(EXTRACTED TEXT Opens)
My new book, A Rat is a Pig is a Dog is a Boy: The Human Cost of the Animal Rights Movement is at the printer and will be available in early February (with a good discount at Amazon), a few weeks later than expected, but what else is new in publishing? This is the final cover.
I admit to being pretty jazzed. This is my 12th book and it never gets old. More importantly, I hope A Rat is a Pig, etc. adds substantially to the debate and particularly helps clarify the crucial difference between animal rights and animal welfare, as it focuses us on the importance of human exceptionalism.
Special thanks to the novelist Dean Koontz for his splendid preface. Here’s an excerpt:
Like every antidemocratic ideology, this one [animal rights] is by definition antihuman, and like any antihuman ideology, it ultimately deteriorates into a nihilistic bitterness that is anti-life. . . . Wesley J. Smith knows too well that if the activists ever succeeded in their goals, if they established through culture or law that human beings have no intrinsic dignity greater than that of any animal, the world would not be a better place for either humankind or animals.
Here are some other endorsements:
Clearly written and authoritatively referenced, Smith’s book is a real eye-opener. The book exposes animal extremism for what it really is: a threat to both animal and human well-being. Long on fact and logic, A Rat Is a Pig Is a Dog Is a Boy will frustrate those animal rightists who use fallacious logic and erroneous ‘facts’ to buoy their arguments.
(EXTRACTED TEXT Closes)
» **WHAT YOU NEED TO DO**:
Continue the post announcing the book on animal rights from the point where it ends. The listing has nothing to do with the post about the animal rights book.
(INPUT DATA Opens)
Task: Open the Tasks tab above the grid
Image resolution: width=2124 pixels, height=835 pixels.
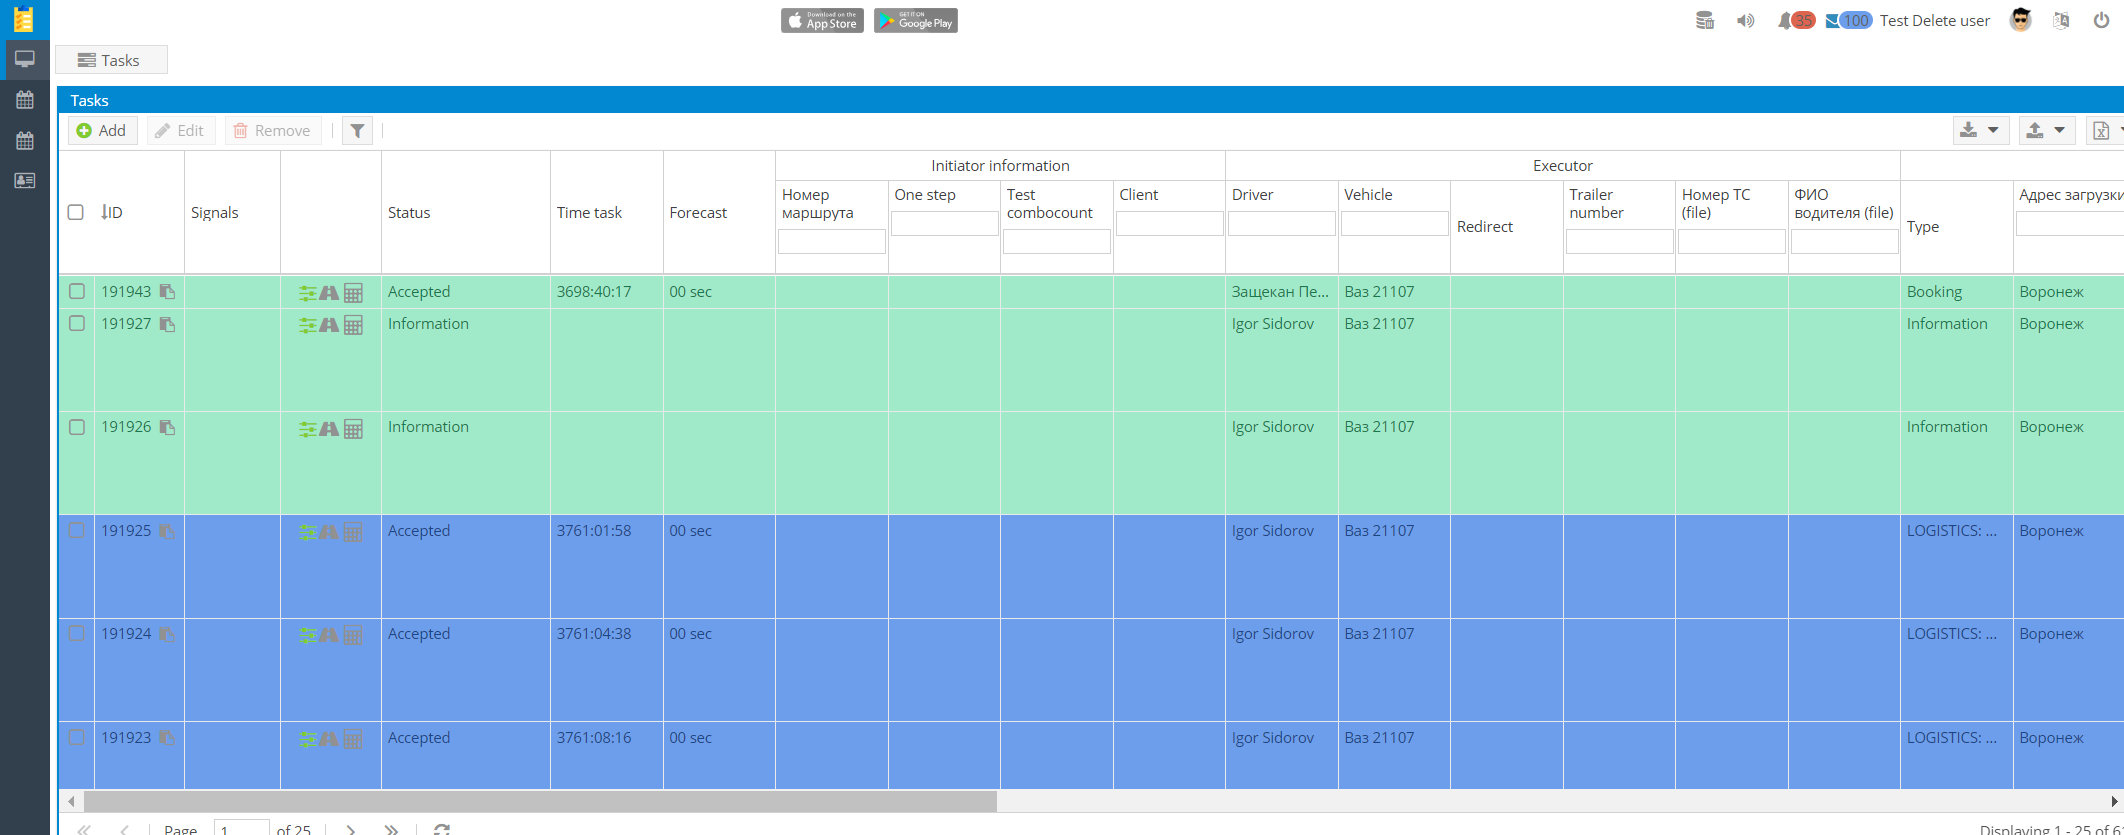Action: [x=110, y=61]
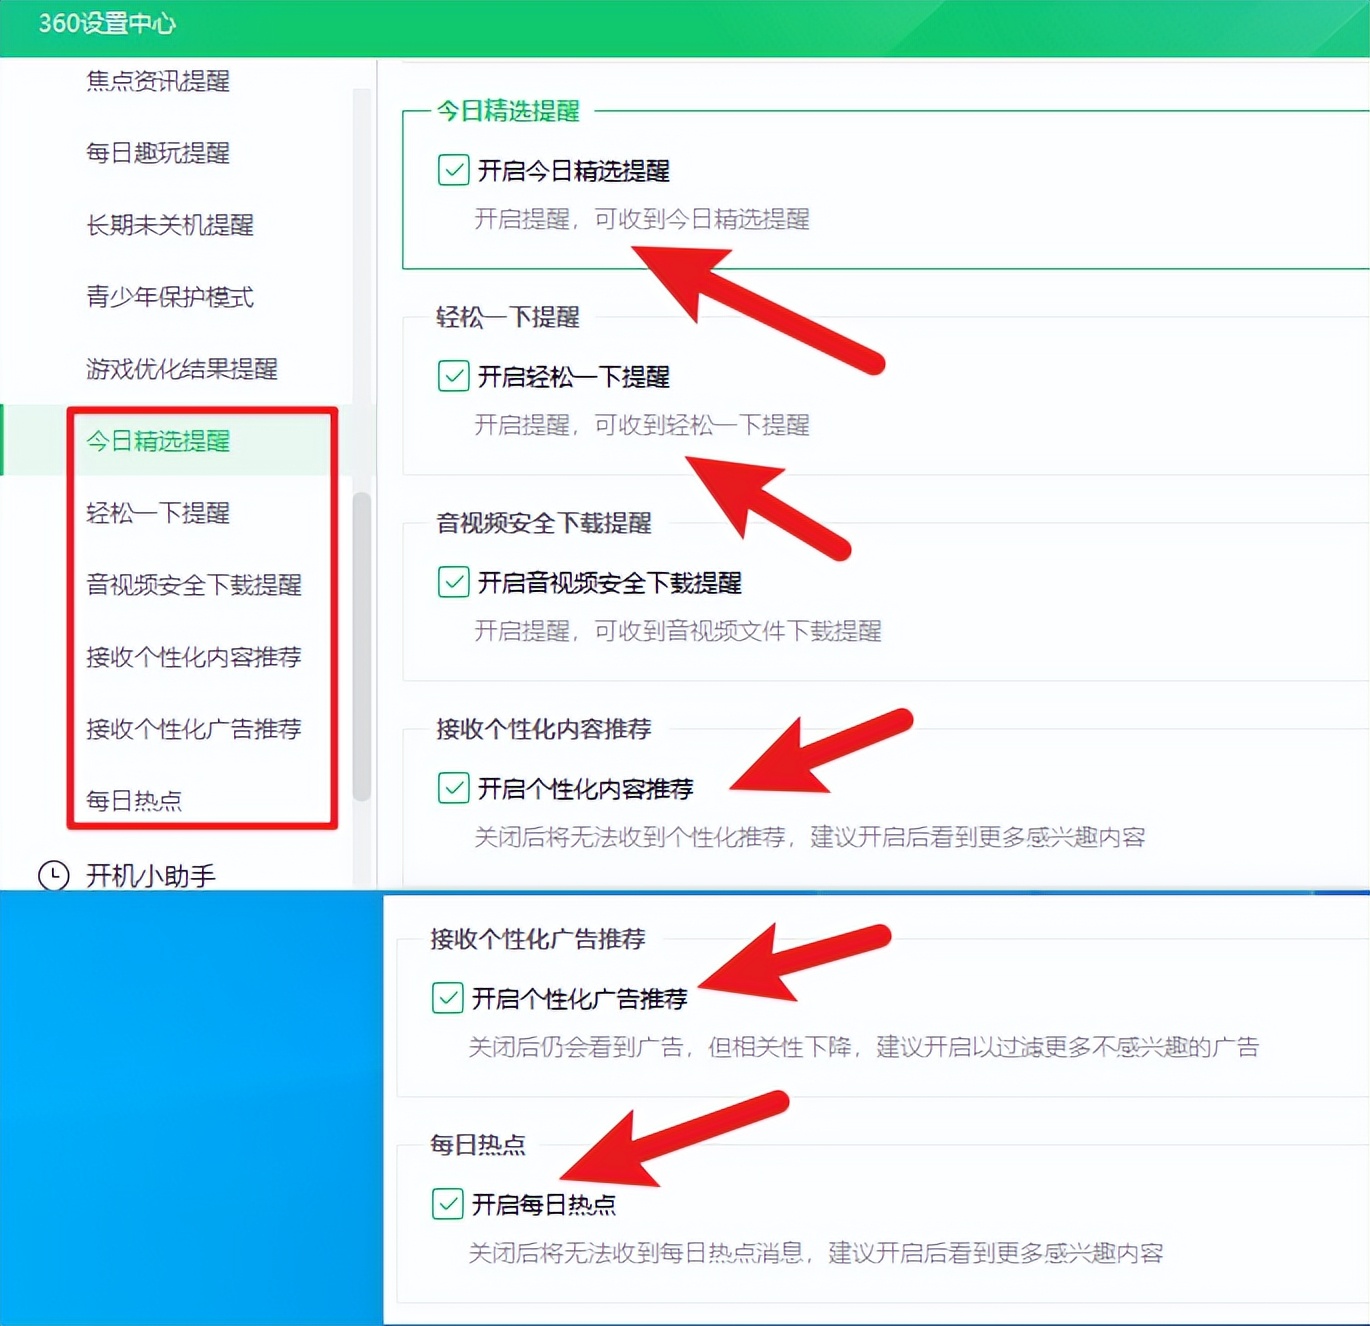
(INPUT DATA Closes)
» **EXPECTED OUTPUT**:
P. Michael Conn, scientist and co-author of The Animal Research War
A rat is a pig is a dog is NOT a boy, is Wesley Smith’s powerful message. He argues fervently that human exceptionalism with due attention to humane treatment of animals is a moral imperative if our society is to survive. And he magnificently defends his view that at its core the term animal rights ‘actually denotes a belief system, an ideology, even a quasi religion, which both implicitly and explicitly seeks to create a moral equivalence between the value of human lives and those of animals.’ The book is a chilling, authoritative account of the danger that animal rights extremism poses to medical progress and is one that I highly recommend to a general audience.
Adrian R. Morrison, author of An Odyssey With Animals: A Veterinarian’s Reflections on the Animal Rights & Welfare Debate
Thank you Drs. Conn and Morrison for your kind words—and your efforts on behalf of human wellbeing.
No reviews yet. I expect some to conflate animal rights with being nicer to animals, meaning that I am for animal abuse. Of course, neither is true. And that is one of the important points I make in the book. Publicity plans are still being formed. More when I know more.